30 Nov – 1st Sunday of Advent
The OXYGEN team would like to invite interested writers to contribute a reflection or two for the Christmas mass readings at the end of this year. If you feel called to put the sharing of your faith into writing, please do drop us a note at email@example.com. We look forward to hearing from you!
The OXYGEN team
The Day of the Lord
Today we rejoice that the night of our long pilgrimage to God’s eternal city, the new Jerusalem, will soon be over. The Lord’s unending Day is dawning. Already, in the words of Isaiah, we see ‘the mountain of the Temple of the Lord’ etched against the eastern sky. Let us wake up and stand ready.
– The Sunday Missal
The vision of Isaiah son of Amoz, concerning Judah and Jerusalem.
In the days to come
the mountain of the Temple of the Lord
shall tower above the mountains
and be lifted higher than the hills.
All the nations will stream to it,
peoples without number will come to it; and they will say:
‘Come, let us go up to the mountain of the Lord,
to the Temple of the God of Jacob
that he may teach us his ways
so that we may walk in his paths;
since the Law will go out from Zion,
and the oracle of the Lord from Jerusalem.’
He will wield authority over the nations
and adjudicate between many peoples;
these will hammer their swords into ploughshares,
their spears into sickles.
Nation will not lift sword against nation,
there will be no more training for war.
O House of Jacob, come,
let us walk in the light of the Lord.
You know ‘the time’ has come: you must wake up now: our salvation is even nearer than it was when we were converted. The night is almost over, it will be daylight soon – let us give up all the things we prefer to do under cover of the dark; let us arm ourselves and appear in the light. Let us live decently as people do in the daytime: no drunken orgies, no promiscuity or licentiousness, and no wrangling or jealousy. Let your armour be the Lord Jesus Christ.
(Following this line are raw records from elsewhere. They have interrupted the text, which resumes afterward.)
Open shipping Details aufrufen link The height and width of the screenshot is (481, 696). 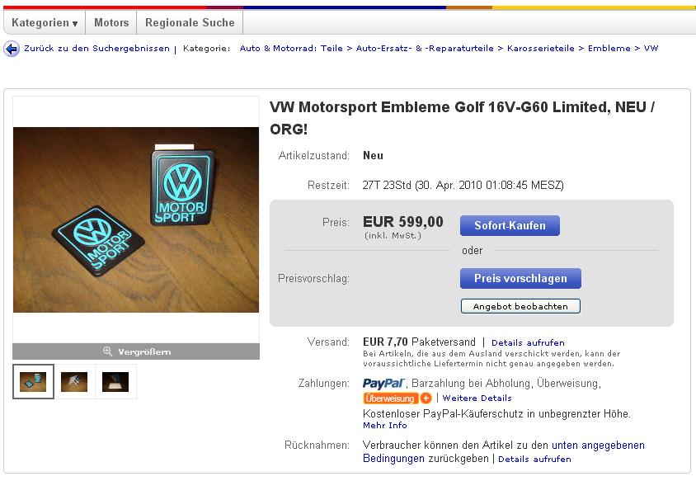coord(528,343)
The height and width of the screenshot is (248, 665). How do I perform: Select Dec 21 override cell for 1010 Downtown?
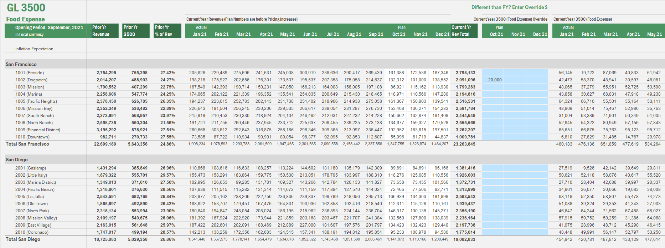[537, 137]
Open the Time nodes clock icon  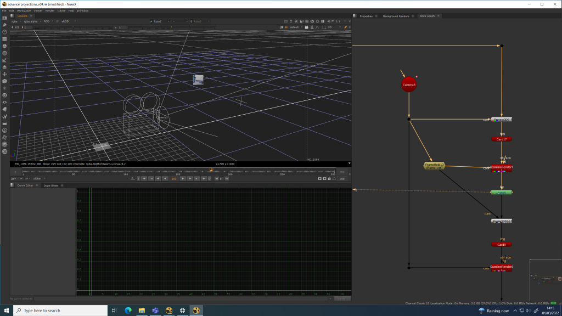4,32
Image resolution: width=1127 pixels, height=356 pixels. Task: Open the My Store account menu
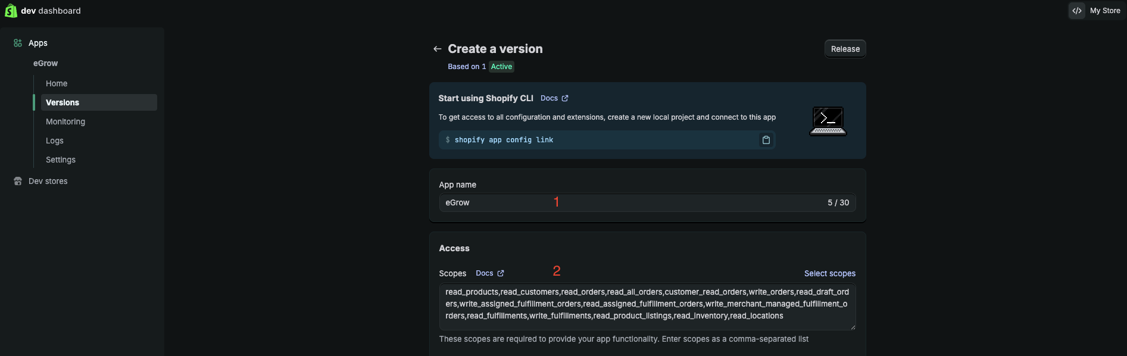1105,11
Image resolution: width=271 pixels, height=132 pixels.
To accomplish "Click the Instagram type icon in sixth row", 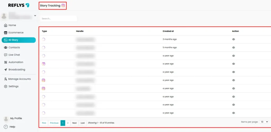I will tap(43, 80).
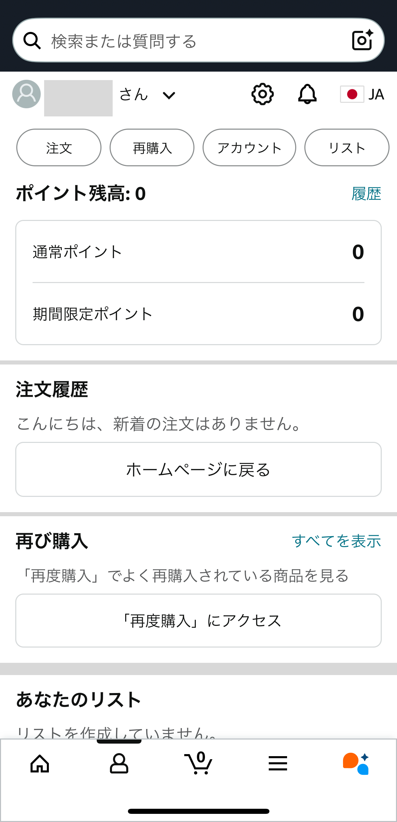Screen dimensions: 397x822
Task: Expand the account name chevron dropdown
Action: tap(169, 95)
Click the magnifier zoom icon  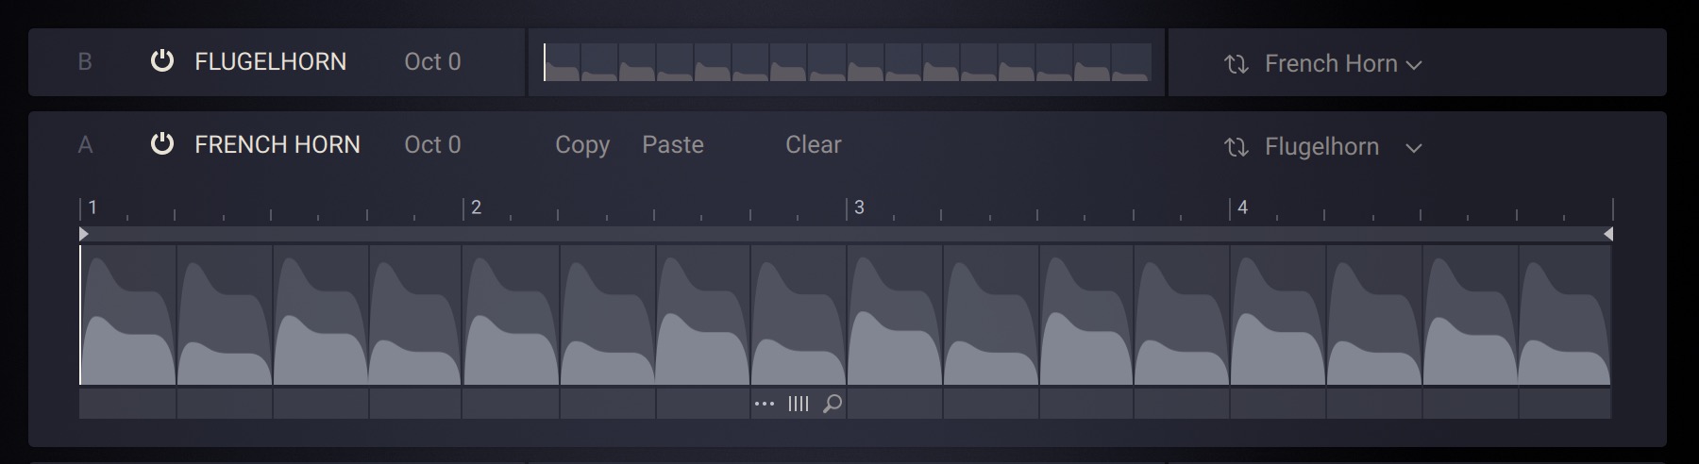[833, 404]

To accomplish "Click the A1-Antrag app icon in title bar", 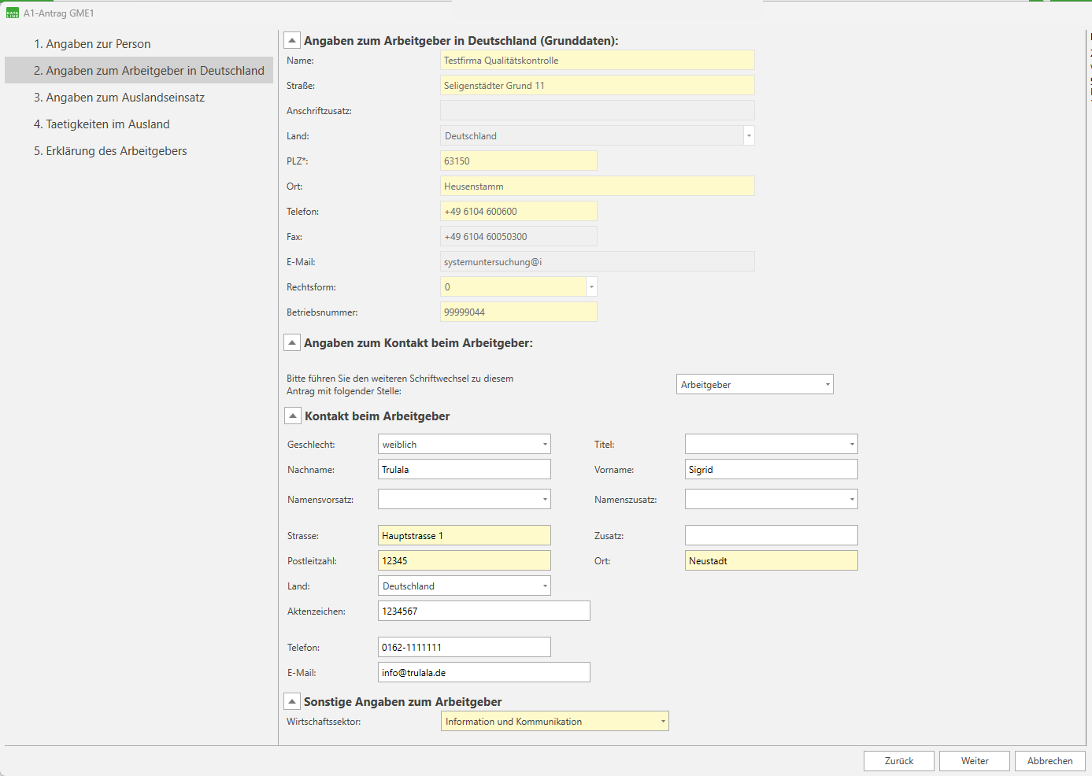I will (12, 13).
Jesus said to his disciples, ‘As it was in Noah’s day, so will it be when the Son of Man comes. For in those days before the Flood people were eating, drinking, taking wives, taking husbands, right up to the day Noah went into the ark, and they suspected nothing till the Flood came and swept all away. It will be like this when the Son of Man comes. Then of two men in the fields one is taken, one left; of two women at the millstone grinding, one is taken, one left.
‘So stay awake, because you do not know the day when your master is coming. You may be quite sure of this that if the householder had known at what time of the night the burglar would come, he would have stayed awake and would not have allowed anyone to break through the wall of his house. Therefore, you too must stand ready because the Son of Man is coming at an hour you do not expect.’
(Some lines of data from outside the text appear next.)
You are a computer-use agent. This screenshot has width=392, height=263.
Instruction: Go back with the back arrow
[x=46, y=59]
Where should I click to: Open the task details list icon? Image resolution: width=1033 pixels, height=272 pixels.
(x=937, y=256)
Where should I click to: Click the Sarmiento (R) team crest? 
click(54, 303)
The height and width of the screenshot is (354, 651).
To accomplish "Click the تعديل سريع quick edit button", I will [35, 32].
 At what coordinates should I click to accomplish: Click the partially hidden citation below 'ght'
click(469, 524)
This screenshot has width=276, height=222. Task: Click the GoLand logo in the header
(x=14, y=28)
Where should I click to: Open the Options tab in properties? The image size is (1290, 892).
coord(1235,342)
Let us give up all the things we prefer to do under cover of the dark
There is a line from the book Life of Pi that really struck me when I read it – “A person could get used to anything, even to killing.” It is quite a chilling assertion, but I think it is also very true, and this adaptability is possibly a key cause of people being trapped in sin, sometimes without knowing it. Biologically, we are engineered to be adaptable, else we will die off quickly in new environments, but I think this ability to get used to change also gives us the ability to make a habit out of ignoring that “little angel” voice of conscience in our minds.
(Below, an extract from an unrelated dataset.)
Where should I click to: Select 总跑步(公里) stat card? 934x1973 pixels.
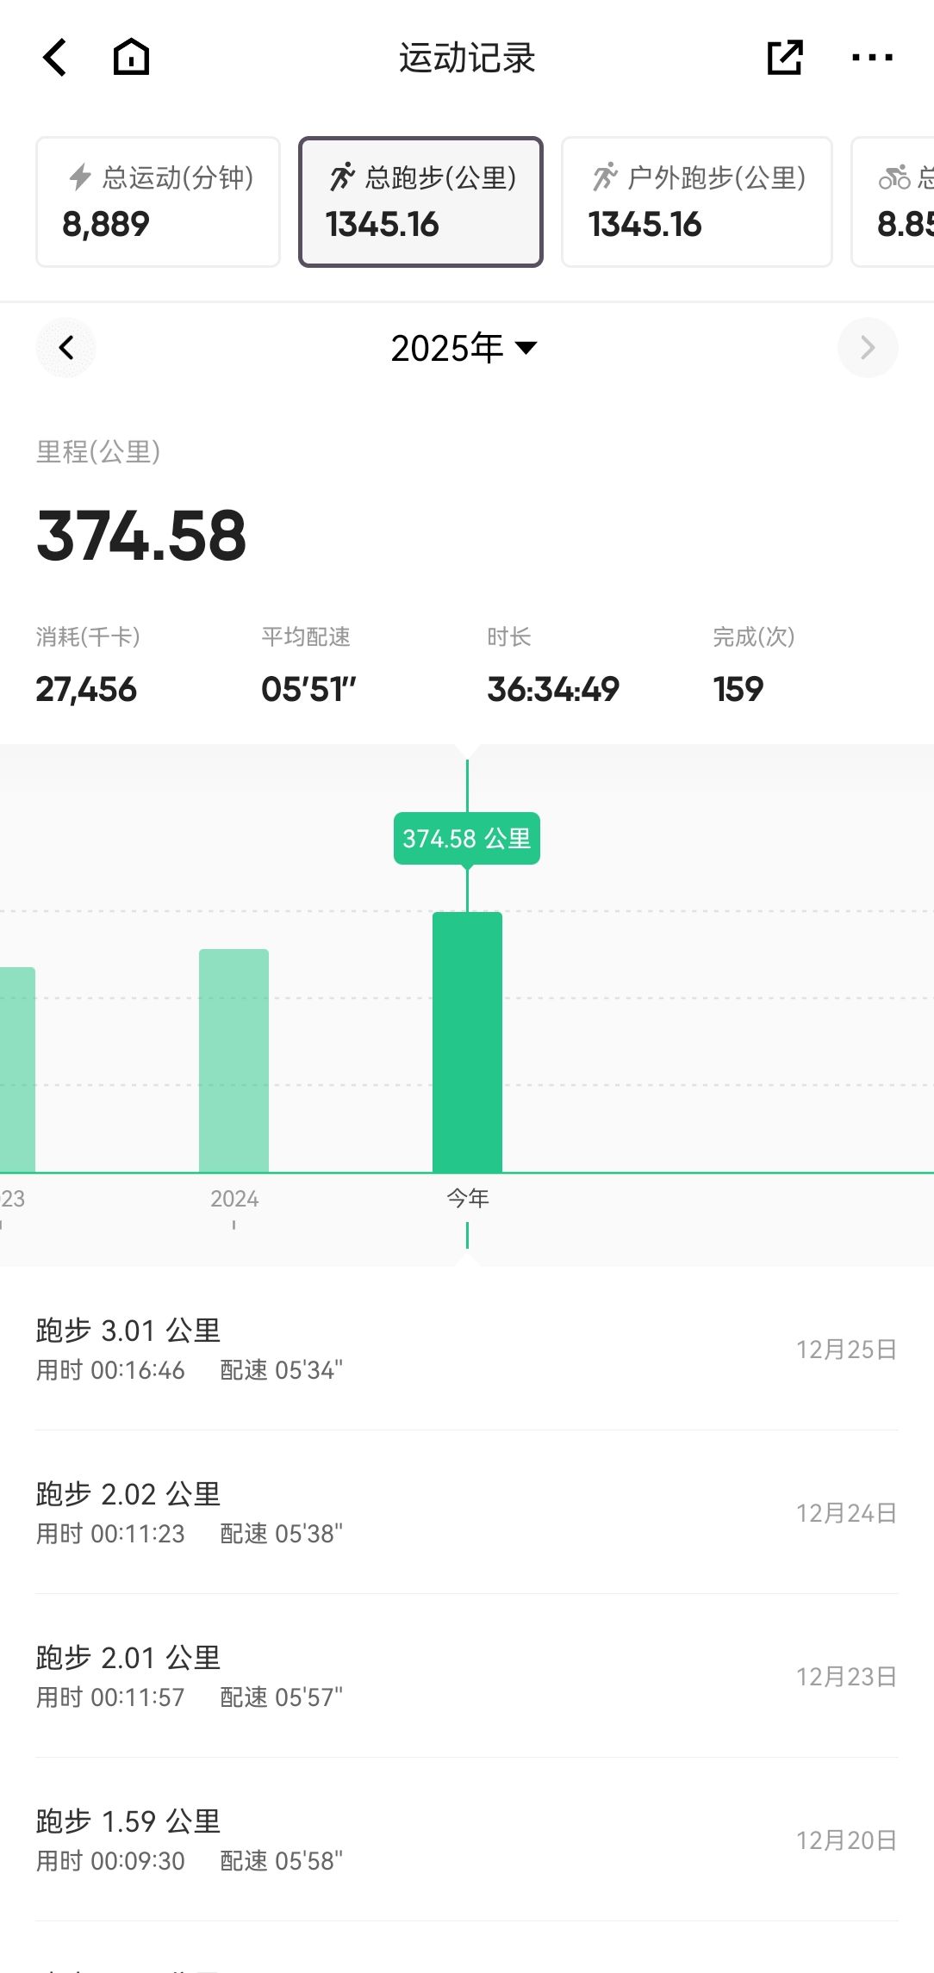tap(420, 202)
In today’s second reading, St Paul encourages his readers to “give up all the things we prefer to do under cover of the dark.” It seems fine and good that we are not going against the commandments outright, like causing harm to others, but how about our thoughts and words? Jealously of another, perhaps? Saying certain things that indirectly put others down and make ourselves look better? Intentionally denying help to others in need? These are the stuff of the darkness that St Paul talks about, things that we might write in private journals at night, share guiltily with God in personal prayer, but will never see the light of day as we would be too ashamed to reveal them.
As a middle manager in my work, I am coming across situations where I find it challenging to tread that line between objectively evaluating an officer’s performance, versus plain sharing of gossip about that person. Gossip has a strange appeal of the forbidden for those of us not used to indulging in it. I am also uncomfortably aware that the moment I rationalize to myself that this kind of talk is necessary for information, only for information and nothing else, I would start to adopt it as a habit.
Like what they say about addictions and other vices, the key is to nip the problem in the bud before it gets worse. I should probably have gone for confession when the memory of it is still fresh, but I did not. Already I am forgetting the guilt and discomfort I felt, and it will quickly fade into a distant memory. I can only pray for the wisdom and grace to put my love for others above that of my own selfish inclinations.
(Today’s OXYGEN by Edith Koh)
Prayer: We pray for a heart of compassion and love that will override any selfish thoughts to go against one’s conscience.
Thanksgiving: We thank the Lord for people in our lives who have, in one way or another, encouraged and inspired us to walk in the way of the Lord.